For the case study on E. Pauline Johnson, say yes or no to whether each statement agrees with it, and quote the words that decide it: 1. Johnson's mother was Mohawk. 2. Johnson took her Mohawk name from her great-grandfather. 3. The name Tekahionwake means Double Wampum.

── PAGE EXCERPT

Chapter 2: Case Study

E. Pauline Johnson, The Moccasin Maker

Emily Pauline Johnson (Tekahionwake) (1861-1913) was a writer of Mohawk and English origin born on the Six Nations reserve outside Brantford, Ontario. Johnson’s father, George Henry Martin Johnson, was Mohawk, which made Johnson native by birth, and her mother, Emily Susanna Howells, was English.1 Johnson saw herself as “primarily ‘Indian,’” but she recognized Canada as her home.2 Her Mohawk name, Tekahionwake, which she adopted from her great-grandfather (known also as Jacob Johnson),3 means Double Wampum and signifies Johnson’s bi-cultural identity.4

E. Pauline Johnson pictured in “native dress”

────
── DATA PROVIDED

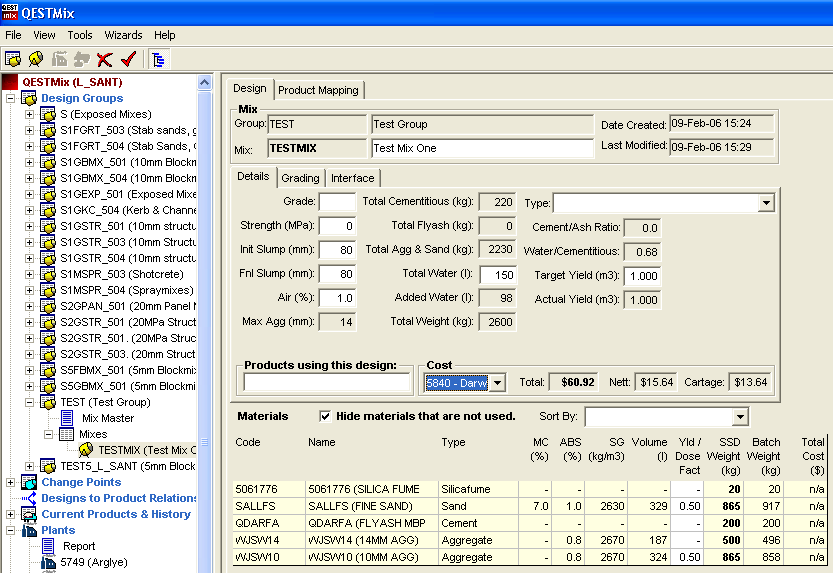Open the Cost plant dropdown

pyautogui.click(x=497, y=383)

────

== OUTPUT OF THE TASK ==
1. No: "her mother, Emily Susanna Howells, was English"
2. Yes: "which she adopted from her great-grandfather"
3. Yes: "means Double Wampum"